No deserto, as miragens ganham vida e podem até dar sentido à luta pela vida, mas continuam sendo miragens. As miragens podem servir para realimentar os sonhos e fazer crer que as chances de sobrevivência são maiores, mas continuam sendo miragens.
A política externa brasileira vive de miragens. São miragens importantes, motivam o país, mas não se pode esquecer que são miragens.
Quem acompanha o blog sabe que sempre post as notícias que de algum modo exaltam este momento do Brasil. Me diverte ler estas notícias pensando no quanto elas incomodam os antiLula ferrenhos, o quanto incomodam o PSDB e o FHC por colocar o Brasil atual num patamar incomparável com o que ocorria no governo FHC. Se havia um setor no qual FHC e seu grupo imaginavam que seriam insuperáveis era na política externa, como um presidente monoglota poderia superar o príncipe da sociologia paulista? Não apenas superou, como o reduziu a insignificância dentro da história da política externa brasileira. FHC corre o risco de ser tratado nos livros de história da política externa brasileira como um Eurico Gaspar Dutra qualquer. E dentro do meu humor insólito, acho divertido acompanhar isso.

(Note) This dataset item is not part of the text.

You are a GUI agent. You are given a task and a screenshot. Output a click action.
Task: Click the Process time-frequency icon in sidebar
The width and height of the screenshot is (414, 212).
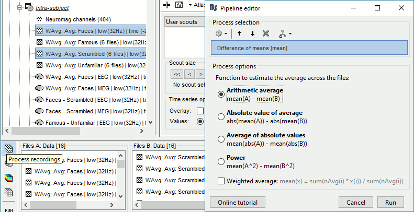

Entretanto entre a realidade e as miragens cultivadas pela internacional sobre o Brasil há uma larga distância. A imprensa internacional adotou o Brasil, adotou o Brasil porque o Brasil defende em escala mundial os valores liberais nas relações internacionais que são compartilhados por esta mesma imprensa. O Brasil segue um padrão de ação que a imprensa liberal internacional gostaria de ver generalizado. Além disso, difundir o Brasil não compromete, não é uma potência militar, não viola uma série de valores cultivados pela imprensa liberal como a China. Maximizar o soft power brasileiro não representa risco para a grande imprensa liberal, além disso o apoio ao Brasil aponta-o como modelo a ser seguido, especialmente para os governantes de esquerda. Então o Brasil foi abraçado em todo a sua agenda de política internacional.

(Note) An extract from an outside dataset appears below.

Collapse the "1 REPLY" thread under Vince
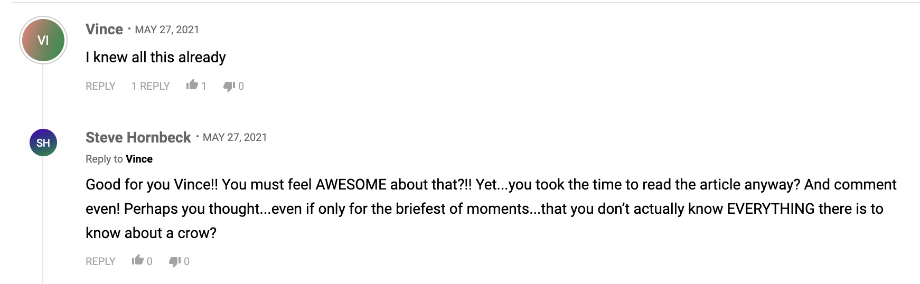This screenshot has height=284, width=920. click(x=151, y=86)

O ativismo do Brasil em termos de política externa só é efetivo porque as ações brasileiras são significativamente amplificadas pela imprensa internacional. Sem poder militar, sem capacidade de coerção, o Brasil só pode contar com a persuasão, com a capacidade de convencimento e para tanto a imprensa funciona eficazmente ao legitimar as pretensões brasileiras, explica-las, e valida-las. Note-se, por exemplo, se os EUA ignoram por completo a idéia do G-20, e restringem as negociações ao G-8, qual seria a repercussão na mídia liberal mundial?

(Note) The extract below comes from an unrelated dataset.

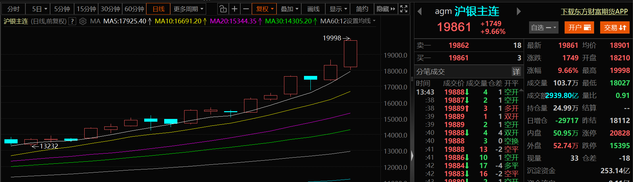Zoom in chart with plus icon
Viewport: 633px width, 182px height.
pyautogui.click(x=234, y=9)
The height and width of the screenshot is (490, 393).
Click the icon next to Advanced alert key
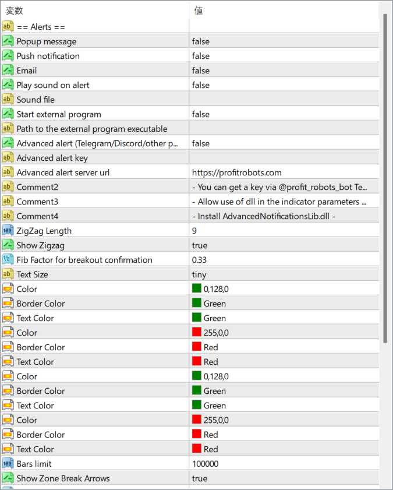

Agora vários periódicos trouxeram a comparação entre o Brasil e o México, apontam como o México que era o modelo em meados da década de 90 retrocedeu e o Brasil avançou. Isto deve servir como exemplo, todos os países que foram apontados como modelos a serem seguidos pela mídia liberal na seqüência sofreram grandes crises. O Brasil ainda tem uma vantagem não foi objeto de nenhum relatório do Banco Mundial apontando-o como modelo.
O Brasil tornou-se mais ativo em termos de política externa, mas não se tornou mais poderoso no sistema internacional. A arma do Brasil é a persuasão, a formação de alianças, a capacidade de mobilização dos seus diplomatas. Não se pode confundir aumento do ativismo em política externa com aumento do poder brasileiro na política internacional.
A imprensa brasileira mostra grande incompreensão da situação tanto pelos viés oposicionista que adota quanto pela ignorância mesma. O caso de Honduras é paradigmático. A UOL colocou uma notícia com uma manchete que dizia que o caso de Honduras mostrava que a OEA só funcionava quando os EUA atuavam. A jornalista Eliane Cantanhêde escreveu neste domingo (01/10) uma coluna intitulada “Quem pode pode” para tratar da questão, diz que por mais que o mundo esteja mudando, apesar de todo esforço do Brasil, a questão de Honduras só andou quando os EUA se movimentaram. E eu fico pensando, mas o que eles esperavam? Do mesmo modo que os EUA não conseguem demover o presidente do Sudão ou o governo da Coréia do Norte, agora, se a China interferir na questão de fato, o problema norte-coreano seria resolvido como por encanto. As organizações internacionais não tem poder próprio, seja a ONU, seja a OEA, o poder deles está relacionado ao comprometimento dos Estados-membros com os objetivos e ações da organização. Evidentemente que se os membros mais poderosos não se comprometem com a instituição, ela se enfraquece. Estranho seria a OEA ser tão poderosa que não dependesse dos EUA para agir, aí deveríamos pensar se não seria mais seguro “fechar” a OEA. Era evidente desde o início que o Brasil e a OEA não seriam capazes de demover a liderança golpista, por isso sempre pressionaram os EUA. O que o Brasil poderia para fazer o governo do turno de Honduras ceder? Nada, os dois países não possuem relações econômicas relevantes, nem políticas, resistir ao Brasil não representa um ônus para Honduras exceto em termos de imagem. Mas alguém pensa que o governo de Honduras tenha uma imagem a zelar no exterior que o fizesse ceder? Estranho seria Honduras ceder. Só faria sentido questionar o poder e a capacidade de ação do Estado brasileiro se houvesse um golpe na Bolívia, no Paraguai e no Uruguai (e talvez mesmo na Argentina) e o Brasil não fosse capaz de fazer pressão suficiente a ponto de demover os golpistas.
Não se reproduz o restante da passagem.